* Directions
**A.** In two sentences, summarize the transcript excerpt that follows.
**B.** Using the transcript excerpt below, explain in one to three sentences why toys and CDs are picking up at Vintage.

* Supplied passage
--- Start ---

When it comes to question about Vintage, Rodney -- Mr. Rodney Spriggs would have been better to answer this, but just from what I understand and from -- I speak to him regularly, streaming has been around for quite a while. It's not something that started a few months ago.

So, obviously, there's always people that want to go streaming, but there's actually a lot of positive momentum that -- there's always good and bad. For example, toys have been picking up I know at Vintage as a result of Toys "R" Us closing down.

We’ve also seen more CDs because I know another large retailer stopped carrying CDs, so we're seeing an uptick in those categories..

Unidentified Analyst

Got it..

Jon Isaac Chairman, President, Chief Executive Officer

Regarding the stock price, it's -- we really don't know what -- again, I mentioned this before, we don’t look at the stock and judge it on a day by day basis. We're really focused on the shareholders equity, and we know that the stock price and time should follow our operational performance and that's what really we’re focused on.

So why it went down today and or went up two days ago or a month ago, really we don't know. I can tell you that operationally we're doing -- this was a record-breaking quarter and I think we’re stronger today as a company than we ever have, yet our stock price was much higher in the past. So I really don't know.

--- End ---

* Data excerpts
--- Start ---

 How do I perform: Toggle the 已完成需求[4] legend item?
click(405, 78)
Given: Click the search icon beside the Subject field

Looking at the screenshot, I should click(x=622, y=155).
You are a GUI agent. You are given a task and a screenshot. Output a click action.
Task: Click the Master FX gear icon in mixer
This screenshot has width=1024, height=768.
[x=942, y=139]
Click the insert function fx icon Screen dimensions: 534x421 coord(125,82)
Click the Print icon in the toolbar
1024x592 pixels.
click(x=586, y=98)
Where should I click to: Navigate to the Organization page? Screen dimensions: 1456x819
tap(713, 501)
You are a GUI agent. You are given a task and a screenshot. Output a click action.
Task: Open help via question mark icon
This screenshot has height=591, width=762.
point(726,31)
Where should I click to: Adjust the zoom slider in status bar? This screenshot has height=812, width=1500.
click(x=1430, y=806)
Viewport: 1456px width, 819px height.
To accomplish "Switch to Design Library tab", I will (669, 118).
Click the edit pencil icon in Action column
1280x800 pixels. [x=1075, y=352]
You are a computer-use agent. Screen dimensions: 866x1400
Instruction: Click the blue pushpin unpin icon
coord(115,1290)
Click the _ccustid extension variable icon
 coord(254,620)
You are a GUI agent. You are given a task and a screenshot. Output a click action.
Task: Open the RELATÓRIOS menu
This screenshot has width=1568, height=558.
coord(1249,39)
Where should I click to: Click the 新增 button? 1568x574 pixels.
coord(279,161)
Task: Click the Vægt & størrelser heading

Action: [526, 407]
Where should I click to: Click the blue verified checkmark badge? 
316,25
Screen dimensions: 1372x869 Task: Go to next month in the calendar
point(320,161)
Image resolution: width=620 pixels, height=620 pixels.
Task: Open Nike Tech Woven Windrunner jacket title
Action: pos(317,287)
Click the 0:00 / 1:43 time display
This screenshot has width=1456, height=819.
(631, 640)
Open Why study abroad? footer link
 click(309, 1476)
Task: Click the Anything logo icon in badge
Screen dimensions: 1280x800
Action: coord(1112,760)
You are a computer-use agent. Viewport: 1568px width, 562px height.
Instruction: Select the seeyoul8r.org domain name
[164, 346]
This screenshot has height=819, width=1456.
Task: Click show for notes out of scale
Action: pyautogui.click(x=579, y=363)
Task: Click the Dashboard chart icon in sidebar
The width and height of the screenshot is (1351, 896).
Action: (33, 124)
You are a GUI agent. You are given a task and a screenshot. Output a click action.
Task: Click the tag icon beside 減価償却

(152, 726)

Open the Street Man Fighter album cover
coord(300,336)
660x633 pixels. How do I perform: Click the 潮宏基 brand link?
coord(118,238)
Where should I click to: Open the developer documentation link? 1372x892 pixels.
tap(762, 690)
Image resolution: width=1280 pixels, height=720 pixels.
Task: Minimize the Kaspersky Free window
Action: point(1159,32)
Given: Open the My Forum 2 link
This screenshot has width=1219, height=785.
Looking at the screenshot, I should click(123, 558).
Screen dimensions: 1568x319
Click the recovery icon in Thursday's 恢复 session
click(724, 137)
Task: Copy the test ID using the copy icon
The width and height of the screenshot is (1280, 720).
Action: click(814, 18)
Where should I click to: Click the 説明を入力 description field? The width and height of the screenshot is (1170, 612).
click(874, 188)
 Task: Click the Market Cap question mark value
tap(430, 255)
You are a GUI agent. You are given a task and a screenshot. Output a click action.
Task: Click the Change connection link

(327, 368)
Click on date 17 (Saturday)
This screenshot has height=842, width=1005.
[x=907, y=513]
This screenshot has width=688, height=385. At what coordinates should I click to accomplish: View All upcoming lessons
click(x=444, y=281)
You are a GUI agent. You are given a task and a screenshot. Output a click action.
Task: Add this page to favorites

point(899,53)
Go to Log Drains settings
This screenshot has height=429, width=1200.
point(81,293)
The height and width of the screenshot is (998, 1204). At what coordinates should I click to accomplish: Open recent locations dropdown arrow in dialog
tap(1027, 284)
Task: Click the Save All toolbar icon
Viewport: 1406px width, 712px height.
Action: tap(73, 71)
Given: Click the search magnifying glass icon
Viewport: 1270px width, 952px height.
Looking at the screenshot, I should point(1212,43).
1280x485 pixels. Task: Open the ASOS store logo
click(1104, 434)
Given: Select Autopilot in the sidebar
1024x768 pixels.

--- End ---

* Outputs in order
**A.** One speaker explains that streaming has been around for a long time and that Vintage is seeing positive momentum: toys are picking up since Toys "R" Us closed, and CDs are up because another large retailer stopped carrying them. Jon Isaac says the company does not judge its stock day by day but focuses on shareholders' equity and operational performance, and he notes that although the quarter was record-breaking, the stock price was much higher in the past.

**B.** Toys are picking up at Vintage because Toys "R" Us closed down. CDs are rising because another large retailer stopped carrying them.